A Fabian relic drops out of his pocket when the host goes to Eng­land and finds in the records there the emergence of “the institution of private property.” (The English invented private property?) He grimaces, nearly spitting the word property, that “invention” which, along with the free market, drives the West to a life of conquest and violence. Some key figures march past the “multicultural” court of justice. Alexander the Great is the Prometheus of plunder. Bacon is served as the dumper of divinity. Pascal gets a lotus in his cap for having said that the trouble with Western man is that he doesn’t know how to be content sitting in an empty room. (Pascal also said philosophers should get lost.) But in the lineup of cadre in the West’s infamous campaign, our tour guide never once mentions the famous European, Karl Marx. Why?

Could it be that the Marxist as­sumption that a society must be classless – which contradicts every­thing we know – is too obviously the keystone of so many myths and utopias, both published and still being dreamed up? Like the ever-blooming myth that people can function and prosper without a leader class? The few dominating the many, the host seems to moan. Has the Greek invention, democracy, provided a basis for making the leader class more sensi­tive and less despotic? – he never asks. The host speaks much of a culture’s – such as China’s – search for harmony between man and the Cosmos and speaks little of priesthood, without which any such search would be fruitless.

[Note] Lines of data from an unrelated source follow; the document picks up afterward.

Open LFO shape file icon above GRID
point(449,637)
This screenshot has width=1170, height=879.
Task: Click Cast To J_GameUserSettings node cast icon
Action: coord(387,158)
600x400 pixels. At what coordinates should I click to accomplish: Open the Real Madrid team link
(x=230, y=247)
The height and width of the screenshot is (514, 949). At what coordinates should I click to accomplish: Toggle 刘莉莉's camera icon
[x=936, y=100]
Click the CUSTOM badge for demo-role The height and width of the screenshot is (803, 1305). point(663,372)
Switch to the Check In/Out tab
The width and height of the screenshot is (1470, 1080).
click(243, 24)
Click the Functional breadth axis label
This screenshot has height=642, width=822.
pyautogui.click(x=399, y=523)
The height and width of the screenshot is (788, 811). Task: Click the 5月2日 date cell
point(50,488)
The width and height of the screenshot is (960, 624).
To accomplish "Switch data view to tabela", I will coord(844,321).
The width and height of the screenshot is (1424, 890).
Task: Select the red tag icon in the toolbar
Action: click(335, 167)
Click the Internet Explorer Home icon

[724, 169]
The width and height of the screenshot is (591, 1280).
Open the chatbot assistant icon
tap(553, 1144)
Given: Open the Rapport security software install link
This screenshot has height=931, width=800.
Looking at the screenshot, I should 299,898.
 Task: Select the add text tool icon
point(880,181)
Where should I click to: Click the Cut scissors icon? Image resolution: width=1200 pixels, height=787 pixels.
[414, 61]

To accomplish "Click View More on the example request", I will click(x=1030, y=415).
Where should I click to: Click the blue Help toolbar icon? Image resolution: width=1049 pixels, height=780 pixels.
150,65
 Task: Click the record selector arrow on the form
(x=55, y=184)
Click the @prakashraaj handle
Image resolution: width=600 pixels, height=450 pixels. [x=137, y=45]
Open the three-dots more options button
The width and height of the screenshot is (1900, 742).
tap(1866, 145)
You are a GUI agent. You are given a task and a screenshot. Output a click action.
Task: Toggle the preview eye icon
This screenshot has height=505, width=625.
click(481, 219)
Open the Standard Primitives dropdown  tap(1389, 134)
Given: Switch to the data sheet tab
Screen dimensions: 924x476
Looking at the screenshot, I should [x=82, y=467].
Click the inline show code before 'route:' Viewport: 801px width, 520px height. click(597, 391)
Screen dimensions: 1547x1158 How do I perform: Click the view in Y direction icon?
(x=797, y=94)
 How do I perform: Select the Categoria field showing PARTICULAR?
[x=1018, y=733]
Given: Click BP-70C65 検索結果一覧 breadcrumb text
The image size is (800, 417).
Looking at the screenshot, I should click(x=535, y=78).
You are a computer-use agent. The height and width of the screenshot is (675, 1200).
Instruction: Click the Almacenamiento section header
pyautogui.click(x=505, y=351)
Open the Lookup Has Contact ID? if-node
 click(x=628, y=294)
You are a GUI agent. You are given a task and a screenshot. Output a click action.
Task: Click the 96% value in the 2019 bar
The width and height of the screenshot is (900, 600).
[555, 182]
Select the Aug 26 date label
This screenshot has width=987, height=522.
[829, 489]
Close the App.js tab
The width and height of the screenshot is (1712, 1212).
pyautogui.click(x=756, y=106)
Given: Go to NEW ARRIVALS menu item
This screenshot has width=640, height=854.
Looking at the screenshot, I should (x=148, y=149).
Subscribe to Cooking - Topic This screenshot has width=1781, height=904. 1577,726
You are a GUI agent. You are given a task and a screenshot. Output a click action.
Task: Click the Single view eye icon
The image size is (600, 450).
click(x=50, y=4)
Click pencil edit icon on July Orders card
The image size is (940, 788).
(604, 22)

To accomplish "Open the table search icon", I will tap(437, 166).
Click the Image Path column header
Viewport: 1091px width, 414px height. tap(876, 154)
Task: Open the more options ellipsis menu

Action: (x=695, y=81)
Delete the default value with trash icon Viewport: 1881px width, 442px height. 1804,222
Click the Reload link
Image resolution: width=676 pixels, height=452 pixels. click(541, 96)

Applying contemporary and paro­chial orthodoxy to other times and places, a mistake revisionists love to make, he singles out the West for its slaves and mistreatment of women and minorities. But selective amnesia sets in. He forgets to tell us that slaves and mistreatment of women and minorities is typical of the great civilizations he so eagerly studies, for our edification.

To single out Europeans as war-prone barbarians is to overlook the commonality of violence and brigandage in every civilization at some stage of development. It ig­nores the territorial slayings by all “red-ant” societies, regardless of race or level of sophistication. The massive Khmer Rouge massacre in Cambodia is only a conspicuous example of non-European geno­cide. We wonder, who are these people who deign to form a kan­garoo court and sit in judgment over a whole people on prime time television?

Why the gloss over the potential for conquest, even in the great civilization of China? It is easy to mistake Confucian tranquility based on lovingkindness and obedi­ence with passivity. But I find it hard to believe that the makers of Legacy did not know that I Ching, while grounded in divination, is essentially a manual for making military decisions.